===== Excerpted data =====

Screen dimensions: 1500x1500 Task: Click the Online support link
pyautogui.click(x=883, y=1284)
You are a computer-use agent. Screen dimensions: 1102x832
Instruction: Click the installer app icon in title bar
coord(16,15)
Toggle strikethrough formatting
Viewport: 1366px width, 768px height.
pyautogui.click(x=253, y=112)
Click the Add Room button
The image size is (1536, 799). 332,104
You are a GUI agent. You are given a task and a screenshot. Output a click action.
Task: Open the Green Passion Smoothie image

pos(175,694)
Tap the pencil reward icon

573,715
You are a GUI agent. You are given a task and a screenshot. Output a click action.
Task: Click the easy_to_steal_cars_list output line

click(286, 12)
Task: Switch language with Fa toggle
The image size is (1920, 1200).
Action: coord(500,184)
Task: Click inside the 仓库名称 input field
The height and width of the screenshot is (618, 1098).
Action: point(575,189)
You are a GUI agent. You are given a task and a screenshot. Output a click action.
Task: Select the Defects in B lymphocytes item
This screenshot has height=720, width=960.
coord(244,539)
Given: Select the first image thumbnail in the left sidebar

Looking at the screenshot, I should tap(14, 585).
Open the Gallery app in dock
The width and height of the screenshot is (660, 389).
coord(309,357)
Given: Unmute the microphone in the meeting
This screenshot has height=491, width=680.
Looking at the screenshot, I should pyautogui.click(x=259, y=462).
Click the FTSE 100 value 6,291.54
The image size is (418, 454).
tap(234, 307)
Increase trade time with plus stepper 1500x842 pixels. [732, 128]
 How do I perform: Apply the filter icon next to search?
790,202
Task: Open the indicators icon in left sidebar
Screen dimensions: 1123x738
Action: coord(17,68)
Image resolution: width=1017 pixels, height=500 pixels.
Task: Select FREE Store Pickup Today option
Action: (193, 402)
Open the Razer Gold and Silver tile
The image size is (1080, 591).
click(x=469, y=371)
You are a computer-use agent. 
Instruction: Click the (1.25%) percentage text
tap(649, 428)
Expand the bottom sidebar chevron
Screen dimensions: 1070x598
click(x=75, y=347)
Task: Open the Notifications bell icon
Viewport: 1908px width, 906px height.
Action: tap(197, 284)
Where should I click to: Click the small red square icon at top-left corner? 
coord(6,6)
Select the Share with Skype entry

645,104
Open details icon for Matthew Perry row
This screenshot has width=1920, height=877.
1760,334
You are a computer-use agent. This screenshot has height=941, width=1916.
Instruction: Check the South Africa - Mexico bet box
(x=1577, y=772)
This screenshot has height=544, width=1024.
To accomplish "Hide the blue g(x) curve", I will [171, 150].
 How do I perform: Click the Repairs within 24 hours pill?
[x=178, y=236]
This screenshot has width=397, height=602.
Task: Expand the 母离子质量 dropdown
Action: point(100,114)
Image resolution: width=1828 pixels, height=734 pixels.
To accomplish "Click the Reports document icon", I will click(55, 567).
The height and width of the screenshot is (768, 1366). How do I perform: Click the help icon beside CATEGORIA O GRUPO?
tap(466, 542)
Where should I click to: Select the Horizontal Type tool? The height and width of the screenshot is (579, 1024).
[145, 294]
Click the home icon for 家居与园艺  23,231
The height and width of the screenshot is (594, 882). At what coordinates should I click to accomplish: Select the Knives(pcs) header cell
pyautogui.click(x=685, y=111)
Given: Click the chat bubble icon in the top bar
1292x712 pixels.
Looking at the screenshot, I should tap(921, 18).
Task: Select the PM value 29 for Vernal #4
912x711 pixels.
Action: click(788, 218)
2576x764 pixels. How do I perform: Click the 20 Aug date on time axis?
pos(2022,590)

=====

- _Work order_
Going back over the entries above, copy word for word every line from the one that has "Given: Unmute the microphone in the meeting" on through the one that has "Task: Open the Notifications bell icon".

- _Answer_
Given: Unmute the microphone in the meeting
This screenshot has height=491, width=680.
Looking at the screenshot, I should pyautogui.click(x=259, y=462).
Click the FTSE 100 value 6,291.54
The image size is (418, 454).
tap(234, 307)
Increase trade time with plus stepper 1500x842 pixels. [732, 128]
 How do I perform: Apply the filter icon next to search?
790,202
Task: Open the indicators icon in left sidebar
Screen dimensions: 1123x738
Action: coord(17,68)
Image resolution: width=1017 pixels, height=500 pixels.
Task: Select FREE Store Pickup Today option
Action: (193, 402)
Open the Razer Gold and Silver tile
The image size is (1080, 591).
click(x=469, y=371)
You are a computer-use agent. 
Instruction: Click the (1.25%) percentage text
tap(649, 428)
Expand the bottom sidebar chevron
Screen dimensions: 1070x598
click(x=75, y=347)
Task: Open the Notifications bell icon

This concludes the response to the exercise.